* **ASSIGNMENT**
The material below holds the lines to copy: from the one with "Click the 4.6.1 version cell" up to and including the one with "This screenshot has width=420, height=244.". Copy them exactly and skip the pictures.

* **SUPPLIED RECORDS**
<<<<

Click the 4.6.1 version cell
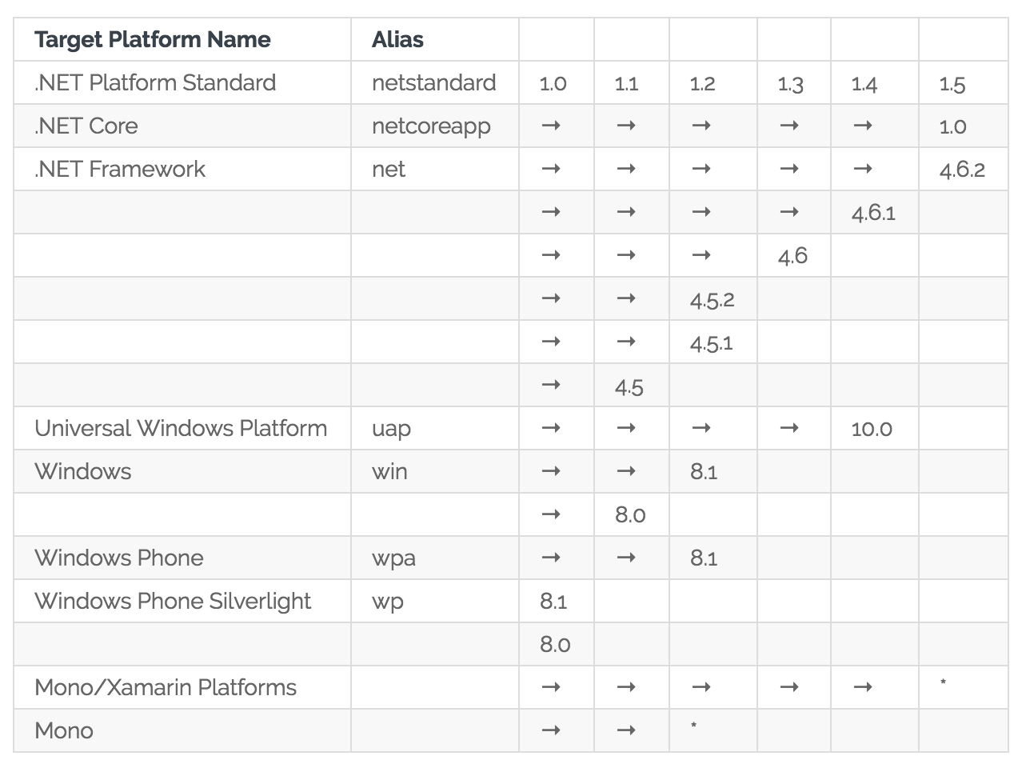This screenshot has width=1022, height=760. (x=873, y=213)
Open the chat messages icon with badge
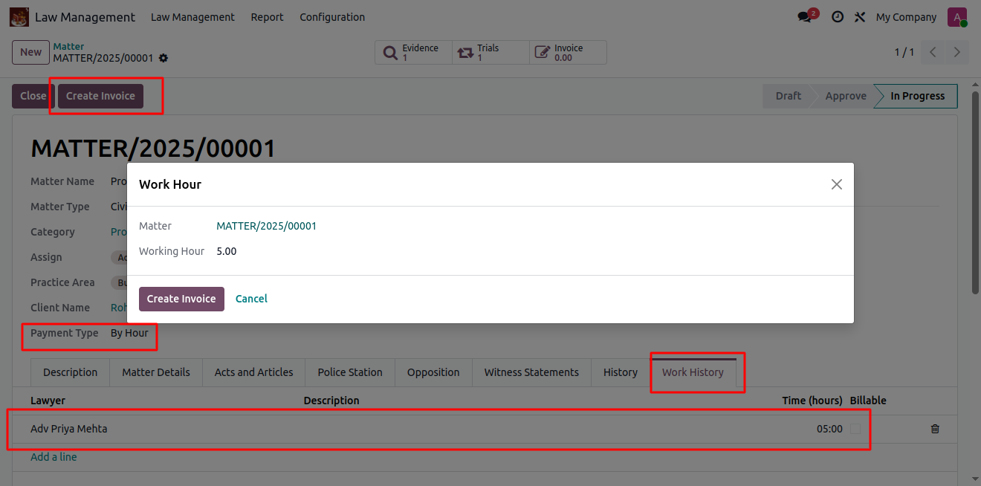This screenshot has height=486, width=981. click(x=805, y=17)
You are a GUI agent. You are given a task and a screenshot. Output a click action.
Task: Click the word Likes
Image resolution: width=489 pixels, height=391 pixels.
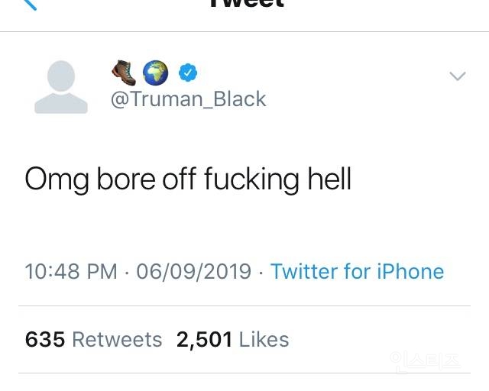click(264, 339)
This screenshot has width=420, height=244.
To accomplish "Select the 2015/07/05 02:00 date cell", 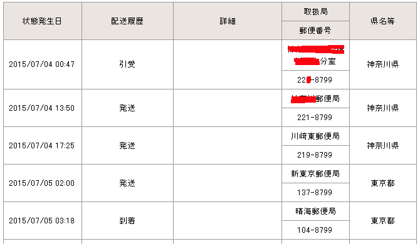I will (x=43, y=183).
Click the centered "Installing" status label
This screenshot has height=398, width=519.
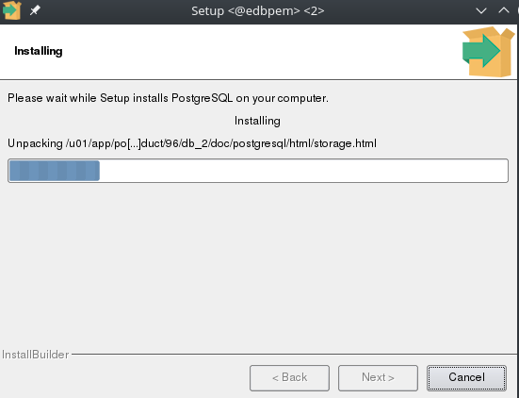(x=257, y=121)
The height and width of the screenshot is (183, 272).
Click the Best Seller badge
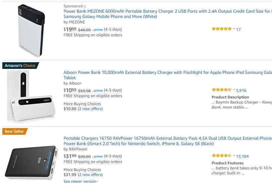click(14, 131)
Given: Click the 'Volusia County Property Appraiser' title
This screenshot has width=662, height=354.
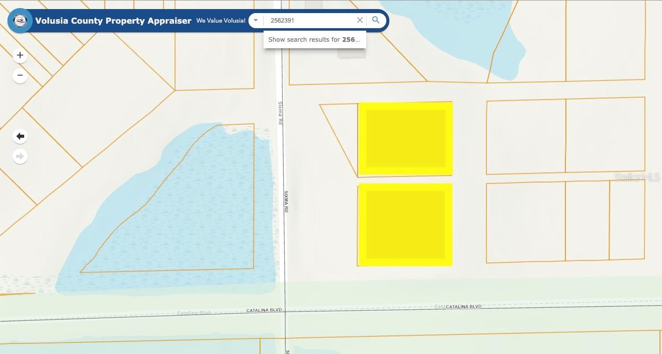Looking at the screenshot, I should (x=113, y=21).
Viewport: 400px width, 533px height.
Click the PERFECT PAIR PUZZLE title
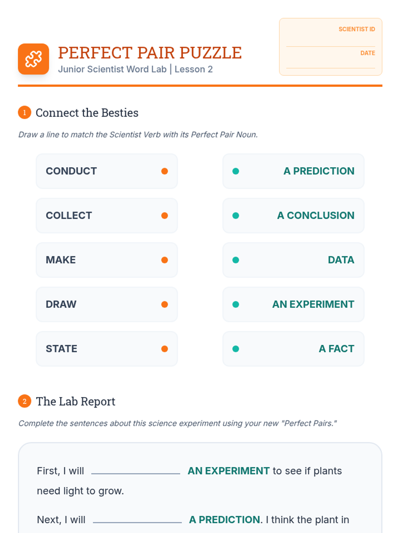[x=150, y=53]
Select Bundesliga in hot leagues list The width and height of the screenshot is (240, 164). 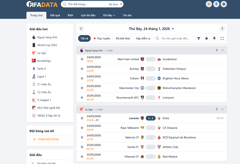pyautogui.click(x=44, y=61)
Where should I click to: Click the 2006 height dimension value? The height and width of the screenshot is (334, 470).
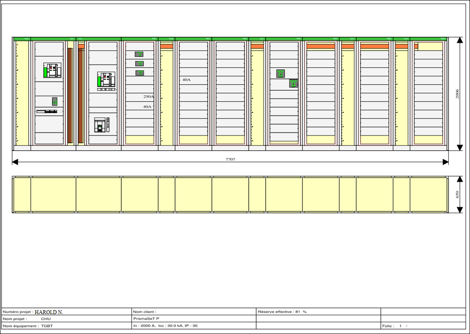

>>>>
<<<<

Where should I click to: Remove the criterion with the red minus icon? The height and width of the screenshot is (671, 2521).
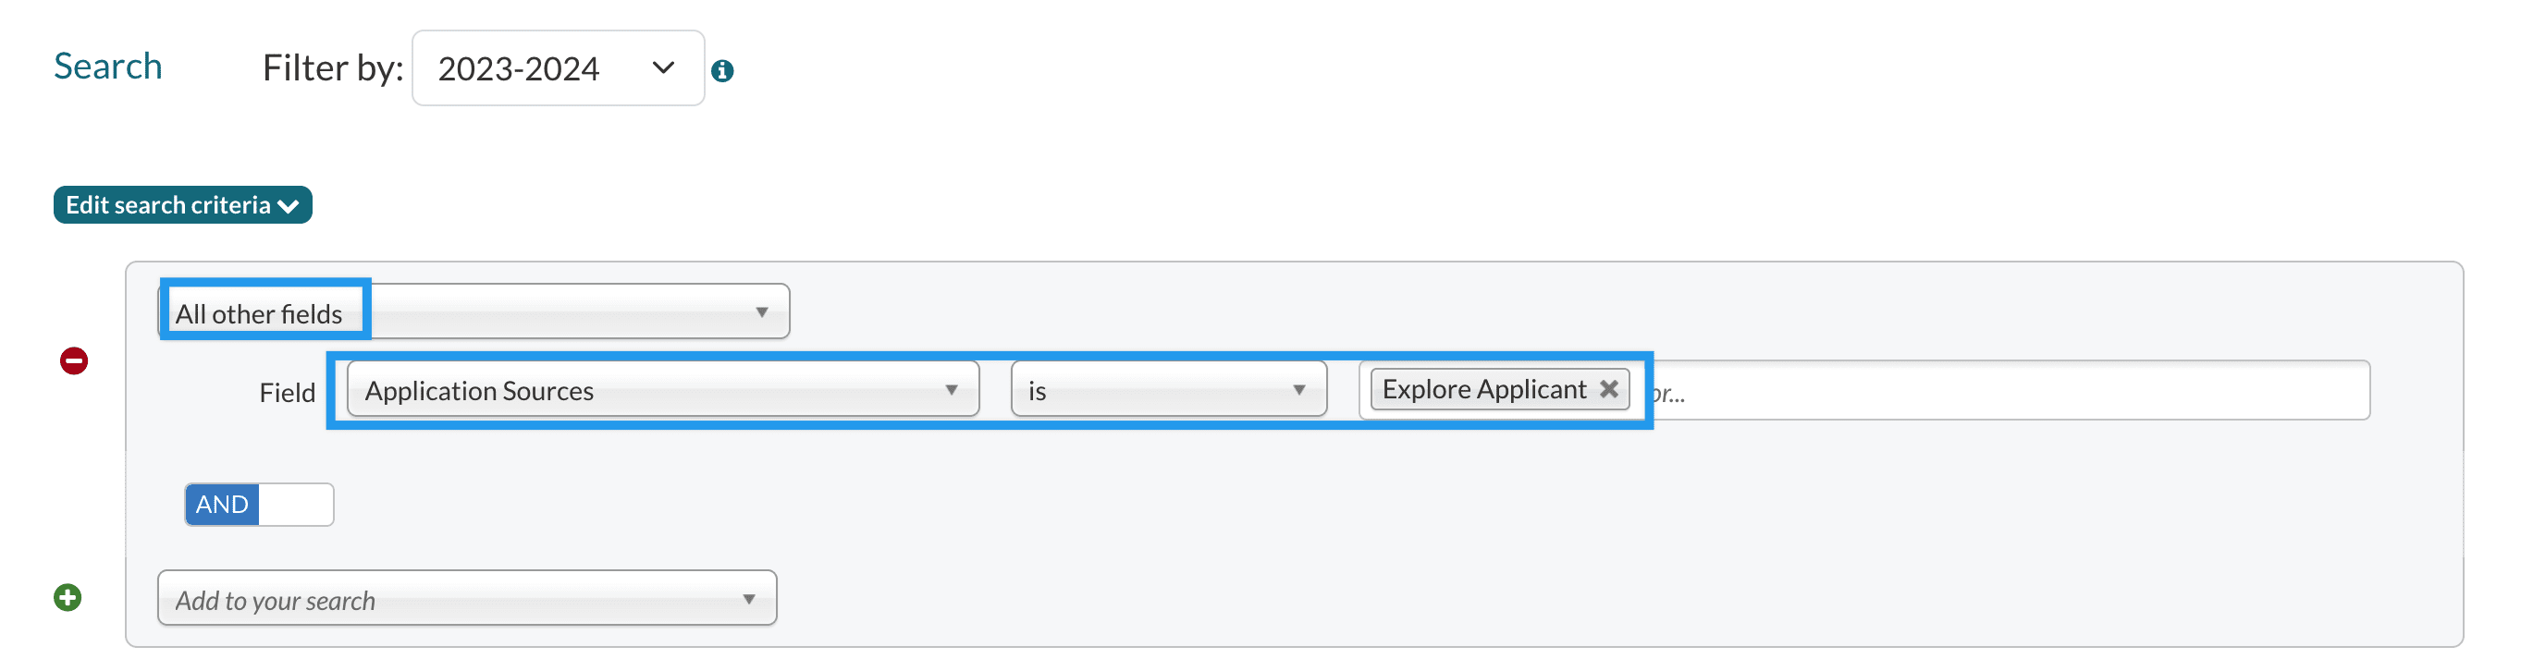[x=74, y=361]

>>>>

* **THE COMPLETED TASK**
Click the 4.6.1 version cell
This screenshot has width=1022, height=760. (x=873, y=213)
Open the chat messages icon with badge
This screenshot has height=486, width=981. click(x=805, y=17)
You are a GUI agent. You are given a task and a screenshot. Output a click action.
Task: Click the word Likes
Image resolution: width=489 pixels, height=391 pixels.
click(264, 339)
This screenshot has width=420, height=244.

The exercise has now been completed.